***** The data

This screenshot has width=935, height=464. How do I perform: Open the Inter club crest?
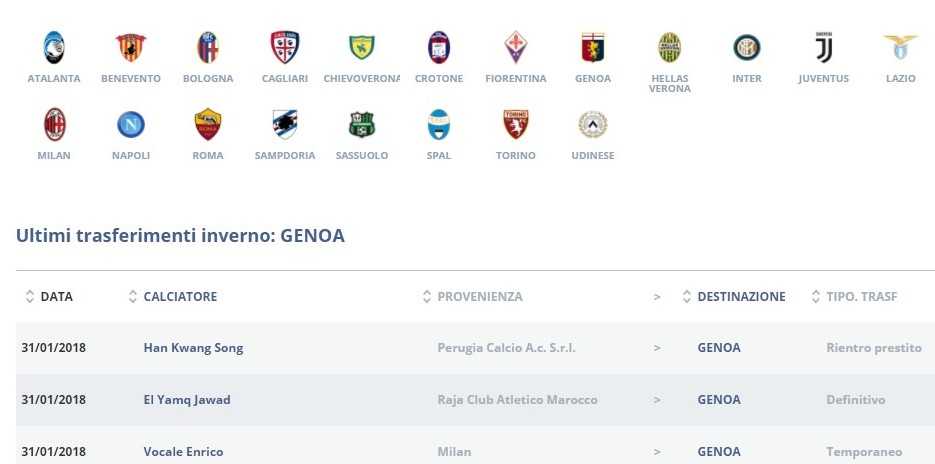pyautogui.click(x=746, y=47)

**********
***** The data

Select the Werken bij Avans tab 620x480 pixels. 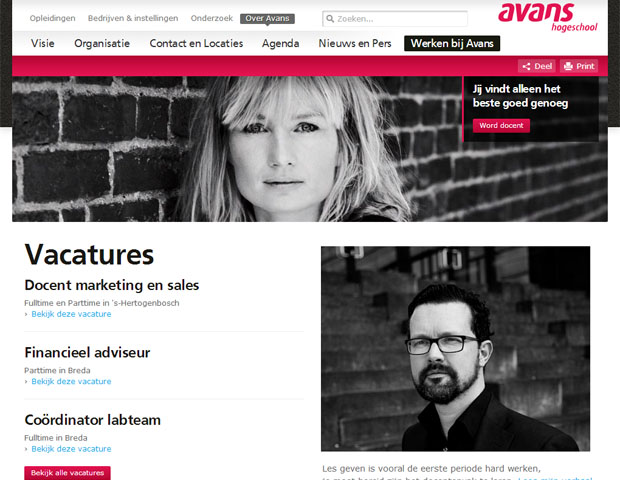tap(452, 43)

**********
***** The data

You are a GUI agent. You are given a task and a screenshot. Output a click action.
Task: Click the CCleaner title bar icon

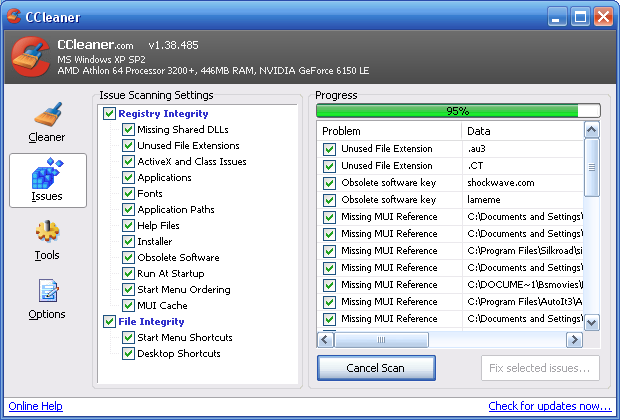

**********

What the task asks ::
In the records above, find the line with "You are a GUI"; write out exactly that line and each one after it, stopping after the line with "Task: Click the CCleaner title bar icon".

Exercise solution ::
You are a GUI agent. You are given a task and a screenshot. Output a click action.
Task: Click the CCleaner title bar icon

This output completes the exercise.